Hayley Williams (Paramore) e la salute mentale: "Per molto tempo non ho mangiato, non ho dormito, non ho riso..."
Anche la frontwoman dei Paramore Hayley Williams, come molte altre star del music business prima di lei, si è aperta a parlare dei suoi problemi con la depressione scrivendo un lungo aerticolo per il magazine Paper.
La Williams nel suo scritto ha toccato molti argomenti, partendo da quando tutto sembrava girare per il verso giusto:
"Nell'estate del 2015, ero una fidanzata di 26 anni con i capelli gialli. C'era un Grammy sul bancone della mia cucina e scatoloni ovunque perché ero tornata a stare a Nashville dopo alcuni strani anni trascorsi a Los Angeles. Stavo per sposarmi quel settembre, volevo rallentare un po', curare il giardino, avere un bambino, fare un altro disco dei Paramore. Sembrava che tutto fosse perfetto e che avrei vissuto per felicemente per sempre... Oh. Wow...ho vomitato un pochino.”
Non ha dimenticato di citare l’addio alla band del bassista Jeremy Davis:
“Mi sono svegliata con un compagno di band in meno, una questione di soldi e su chi ha scritto le canzoni.”
Scrive della rottura con il marito, Chad Gilbert dei New Found Glory:
“Avevo una fede nuziale, nonostante avessimo rotto da qualche mese. Per molto tempo non ho mangiato, non ho dormito, non ho riso… Ancora oggi ho difficoltà a chiamarla depressione. Più che altro ho paura che la gente usi questa parola per farne un titolo di giornale, come se la depressione fosse interessante e meritasse un clic. La psicologia è interessante. La depressione è un tormento.”
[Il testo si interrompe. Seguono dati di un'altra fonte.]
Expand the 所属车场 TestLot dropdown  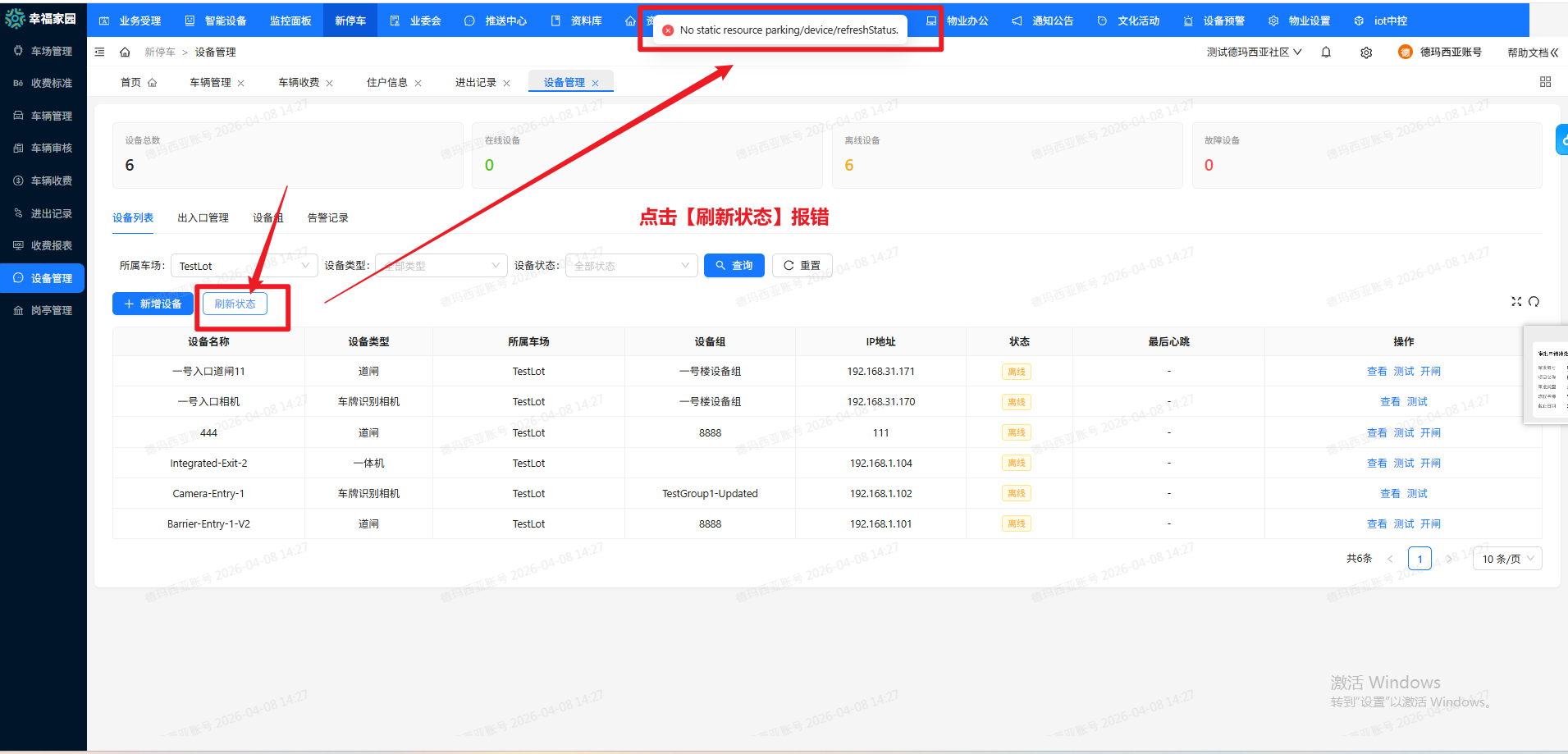(244, 266)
E sul singolo “Rose-colored boy”, tratto dall’ultimo album dei Paramore “After laughter” pubblicato nel maggio dello scorso anno, scrive che è un invito alla gente ad aprirsi riguardo le proprie difficoltà mentali:
“’Rose-Coloured Boy’ é una canzone che parla di sentirsi sotto pressione nel guardare al mondo con cieco ottimismo quando in realtà ci si sente senza speranza per il mondo e per il nostro posto al suo interno. C'è molta pressione sociale per essere (o sembrare) ‘felici’ che possiamo davvero provare vergogna quando non lo siamo. Aggiungere vergogna alla tristezza è un cocktail piuttosto tossico. E’ già abbastanza difficile affrontare la tristezza, la depressione o qualsiasi altro tipo di ansia senza l’aggiunta delle aspettative sociali."